Buscan consensuar para 2009 un tributo a la «última venta»

El Gobierno provincial y empresarios de diferentes sectores acordaron conformar una comisión conjunta para analizar en un plazo de entre “60 y 90 días” la puesta en marcha de un impuesto que reemplace a Ingresos Brutos y que, en principio, gravaría la “última venta”.
Así lo admitieron ayer el secretario General de la Gobernación, Ricardo Sosa, y Oscar Guardianelli, titular de la Unión Industrial, tras un encuentro mantenido con el gobernador Juan Schiaretti. De la reunión, que en principio estaba convocada para tratar la relación Nación-Provincia por el reclamo de deudas previsionales (ver página 3), también participaron referentes de las cámaras de la Construcción y de Comercio además de la Bolsa de Comercio de Córdoba.

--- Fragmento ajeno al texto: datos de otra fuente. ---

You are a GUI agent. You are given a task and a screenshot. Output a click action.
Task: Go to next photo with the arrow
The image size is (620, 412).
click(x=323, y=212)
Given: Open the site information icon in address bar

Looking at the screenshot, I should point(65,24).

“Le hemos pedido al Gobernador y ya se ha consensuado una comisión mixta público-privada con participación de todas las cámaras, no para tratar la ley de Ingresos Brutos sino una nueva reforma que incluya la competitividad de la provincia dentro del contexto nacional e internacional. Esto va a ser estudiado, no va a ser un aumento del impuesto sino con imaginación y creatividad como puede la Provincia hacerse de los impuestos sin recalar en aumentos impositivos y sin sobrecostos para la gente”, señaló Guardianelli.

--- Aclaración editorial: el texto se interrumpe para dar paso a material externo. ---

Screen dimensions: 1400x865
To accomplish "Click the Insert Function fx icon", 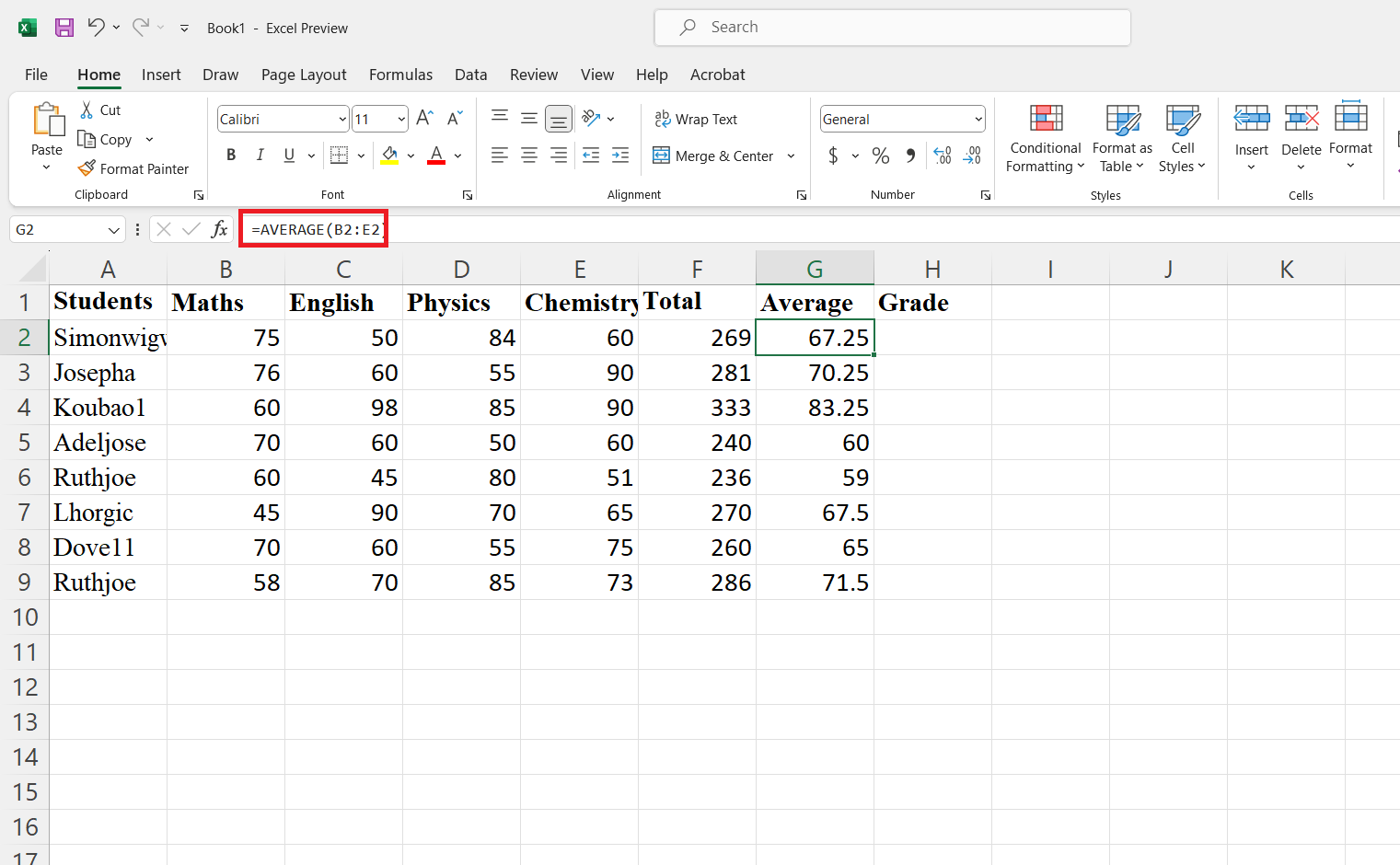I will (x=219, y=229).
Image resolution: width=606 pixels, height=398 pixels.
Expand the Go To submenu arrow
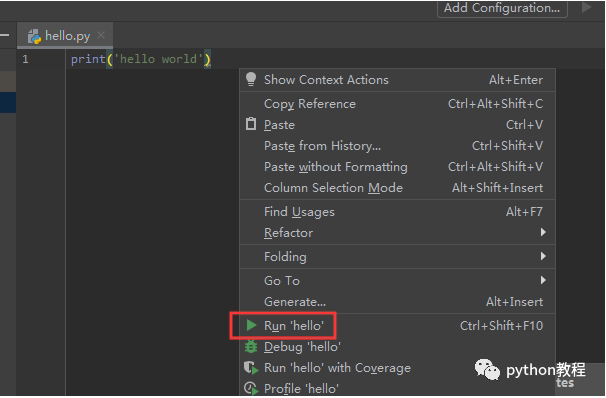point(543,280)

El empresario completó que la idea es “trabajar en los próximos 60 ó 90 días a ver si logramos consensuar una nueva ley que haga más competitiva a la provincia, que se pueda aplicar a partir del primero de enero de 2009”. La comisión comenzaría a funcionar en los próximos tres días.
Sosa, por su parte, fue más cauto en cuanto a los plazos y señaló que el tema recién se aplicaría cuando reúna el consenso necesario.
Las partes coincidieron en que Ingresos Brutos es un impuesto “distorsivo” y que existen trabajos previos para reemplazarlo.
Por su parte, Sosa admitió que el tema debería consensuarse con otros distritos como Santa Fe y Buenos Aires. No obstante, confió en avanzar en un proyecto conjunto.
En tanto, fuentes oficiales destacaron los beneficios de un impuesto a la “última venta”: el impacto fiscal sería neutro, es más fácil de recaudar porque evita la evasión, porque hay sistemas de percepción.
El futuro esquema se implementaría de manera paralela a Ingresos Brutos para analizar su impacto y viabilidad.